**Given text:**
6 min read

Charting Kaggle's growth to 10 million users

A few days ago, the Kaggle community crossed the amazing milestone of 10 million registered users! In celebration, I’ve put together a forum post that visualises the accelerated growth over the years. Here I show the R code behind those plots and talk a bit about my visualisation choices.

For this post, we’ll need a small set of fundamental libraries:

libs <- c('dplyr', 'readr',         # wrangling
          'lubridate', 'ggrepel',   # datetime, plots
          'ggthemes', 'ggplot2')    # plots
invisible(lapply(libs, library, character.only = TRUE))

The data we’ll be using are a slightly processed version of what’s available from the public Meta Kaggle dataset. I downloaded the Users.csv table and aggregated the daily user counts and cumulated counts into this input table:

users <- read_csv("../../static/files/users_daily.csv", col_types = cols())

Before we break it down, here’s the full visual to illustrate the growth of the community:

foo <- users %>%
  filter(date < max(date)) %>% 
  mutate(millions = ct %/% 1e6) %>% 
  mutate(year = year(date))

year(foo$date) <- 2017

col_values = rep(c("#008abc", "#e56c3a"), 10)[1:nrow(distinct(foo, millions))]

foo %>% 
  ggplot(aes(date, n, col = as.factor(millions))) +
  geom_line(na.rm = TRUE) +
  facet_wrap(~ year, scales = "free_y") +
  scale_x_date(date_labels= "%b") +
  scale_color_manual(values = col_values) +
  theme_hc() +
  theme(legend.position = "none") +
  labs(x = "", y = "New Daily Users",
  title = "13 years of Kaggle Community growth up to 10 million registered users",
  subtitle = "New daily users over time for each year from 2010 to 2022. Note the scaled y-axis for each facet. Change in colour = Million Cumulative User Milestones.",
  caption = "@headsortails with Meta Kaggle dataset") 

I chose this chart to visualise the accelerated growth over the years: Each change in colour represents the crossing of a million users milestone. In addition to the growth trend, the plot also showcases the seasonal pattern, the weekly cycle, and some interesting spikes.

But most prominently, the periods between colour changes are becoming shorter and shorter as the user numbers increase faster and faster. From 2016 being the last year with only a single colour, we crossed the 1 million users mark in 2017, and 2021 showed a total of four colour changes.

The construction of the plot starts with a little trick. After extracting a year column, we’ll transform the year of each date to 2017. This way, we can construct a facet wrap visual that still shows each year but also has shared x-axes. Maybe there’s a more elegant way to do this, but it works for me. (And why 2017? Because that’s the year I joined the Kaggle community. But that year doesn’t appear in the plot, so it’s a subtle easter egg for myself.) The millions column will help with the colouring:

foo <- users %>%
  filter(date < max(date)) %>% 
  mutate(millions = ct %/% 1e6) %>% 
  mutate(year = year(date))

year(foo$date) <- 2017

We’re getting the sequence of colours dynamically based on the number on million user milestones:

col_values = rep(c("#008abc", "#e56c3a"), 10)[1:nrow(distinct(foo, millions))]

The actual visual starts with a line plot of daily users, which is split into facets by year. The modification of the date feature now allows us share the x-axis between each facet. Here we haven’t done any styling on the theme or colours yet.

**Data extract:**
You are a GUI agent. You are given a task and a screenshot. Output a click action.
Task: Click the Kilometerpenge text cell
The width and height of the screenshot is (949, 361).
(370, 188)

**Set problem A:**
Answer these about the post on charting Kaggle's growth, one line each:
(i) Which table from the Meta Kaggle dataset was downloaded?
(ii) In what year was the 1 million users mark crossed?
(iii) How many color changes did 2021 show?
**Set problem B:**
Carry on the post about charting Kaggle's growth to 10 million users, starting after its last sentence.

**Exercise output A:**
(i) Users.csv
(ii) 2017
(iii) Four

**Exercise output B:**
foo %>% 
  ggplot(aes(date, n, col = as.factor(millions))) +
  geom_line(na.rm = TRUE) +
  facet_wrap(~ year, scales = "free_y") +
  scale_x_date(date_labels= "%b")

Now we’re adding the alternating colours and choose a theme that fades a bit more into the background. The colour legend disappears; we will describe the colours in the subtitle instead:

foo %>% 
  ggplot(aes(date, n, col = as.factor(millions))) +
  geom_line(na.rm = TRUE) +
  facet_wrap(~ year, scales = "free_y") +
  scale_x_date(date_labels= "%b") +
  scale_color_manual(values = col_values) +
  theme_hc() +
  theme(legend.position = "none")

The final touches: we remove the x-axis label, since a date axis is pretty self-explanatory. Adding a title to communicate the big picture. And a subtitle to put an emphasis on some plot details:

foo %>% 
  ggplot(aes(date, n, col = as.factor(millions))) +
  geom_line(na.rm = TRUE) +
  facet_wrap(~ year, scales = "free_y") +
  scale_x_date(date_labels= "%b") +
  scale_color_manual(values = col_values) +
  theme_hc() +
  theme(legend.position = "none") +
  labs(x = "", y = "New Daily Users",
  title = "13 years of Kaggle Community growth up to 10 million registered users",
  subtitle = "New daily users over time for each year from 2010 to 2022. Note the scaled y-axis for each facet. Change in colour = Million Cumulative User Milestones.",
  caption = "@headsortails with Meta Kaggle dataset")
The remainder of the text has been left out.